▶ Text shown
Lifelong Learners:
THROUGH ST. KATE'S ASSISTANTSHIP MENTORING PROGRAM, STUDENTS REAP THE BENEFITS OF HARD WORK, INNOVATION
AND COLLABORATION.

Sharon Doherty, Lorissa Gottschalk and Debra Miner: The team behind St. Catherine's Assistant Mentorship Program.
ollaboration. Teamwork. Partnership. Simple words for complex concepts. To collaborate
on a project is to share ideas, and then to share the
work while also sharing the responsibility for the
project's outcome. This delicate dance of give and take is difficult
enough among friends or co-workers; how is it accomplished when the
partners have just met, or are decades apart in age and experience?
Two women at St. Catherine University found out when they created the Assistantship Mentoring Program, or AMP, an innovative
work-and-learning experience that elevates the concept of
student work to an experience that is academically rigorous,
collaborative and relatively well-paid.

▶ Data excerpt
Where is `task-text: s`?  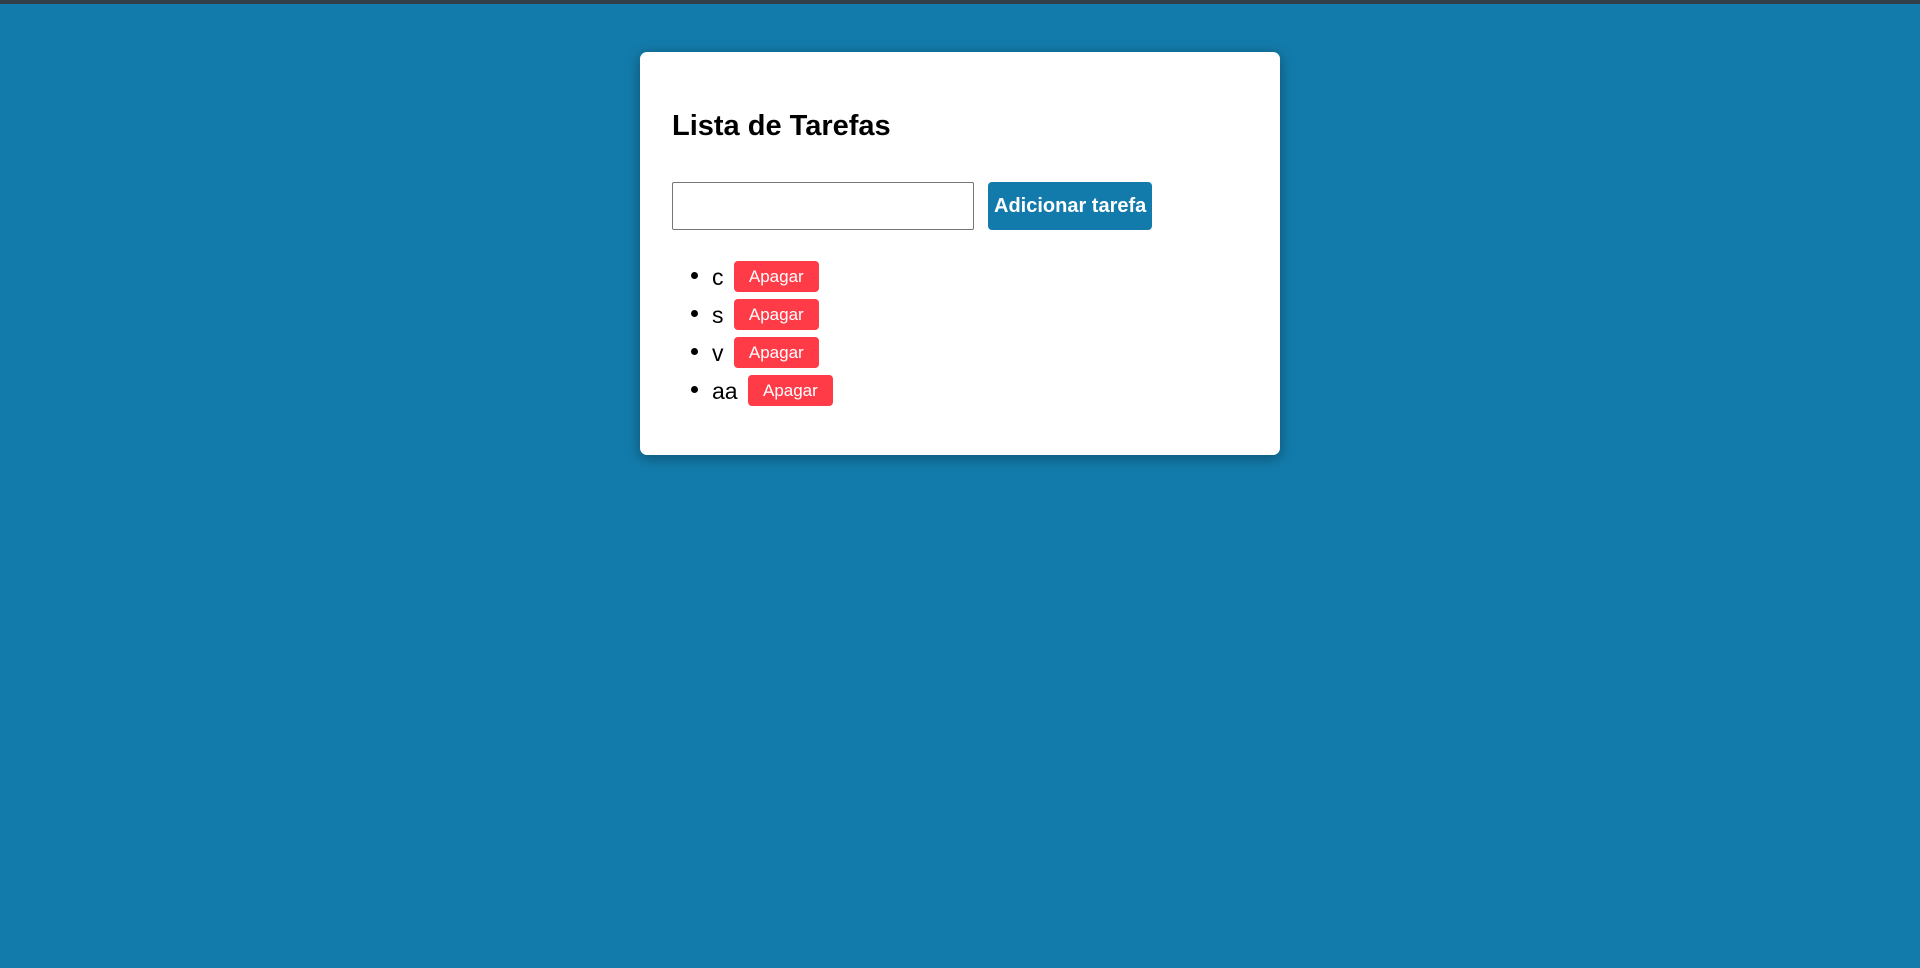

▶ Parts of the exercise
1: Return the part of the mentoring program article starting with "ollaboration. Teamwork. Partnership." and going on through "and relatively well-paid.".
2: Take the mentoring program article further from the point where it stops.

▶ Results in order
1:
ollaboration. Teamwork. Partnership. Simple words for complex concepts. To collaborate
on a project is to share ideas, and then to share the
work while also sharing the responsibility for the
project's outcome. This delicate dance of give and take is difficult
enough among friends or co-workers; how is it accomplished when the
partners have just met, or are decades apart in age and experience?
Two women at St. Catherine University found out when they created the Assistantship Mentoring Program, or AMP, an innovative
work-and-learning experience that elevates the concept of
student work to an experience that is academically rigorous,
collaborative and relatively well-paid.

2:
Based loosely on the teaching assistantships (TA) used in
graduate programs, AMP pairs students in their junior or senior
year with faculty or staff mentors who guide them in achieving a
specific project outcome. To make the experience more viable for
time- and cash-strapped students, the program pays the students
$10 an hour for up to 13 hours each week. This helps the program
compete against off-campus jobs and levels the playing field for
those students who could not afford to participate without pay.
Professor Sharon Doherty and administrator Debra Miner
launched the original AMP program in 2003, using dollars from
their respective departments
to fund a handful
of mentors and students.
They eventually secured
funding and a small staff,
leading to rapid growth
and visibility on the
St. Paul campus.
Today,
more than 35 AMP projects
run on both campuses
at any given time,
culled from a competitive
application process that
turns away as many
projects as it funds.
Those numbers
may rise as Miner and
Doherty seek to fund
more projects. They also
hope to add an additional
program, tentatively
called AMPlify, that
would let students collaborate
with a department
rather than with
an individual mentor.
Miner, director of the
student center and activities,
and Doherty, associate
professor of women's
studies and anthropology,
became collaborators
themselves through
a connection they discovered.
Each completed
undergraduate degrees
at the University of
Minnesota–Morris,
where they both enjoyed
high-quality on-campus
work experiences.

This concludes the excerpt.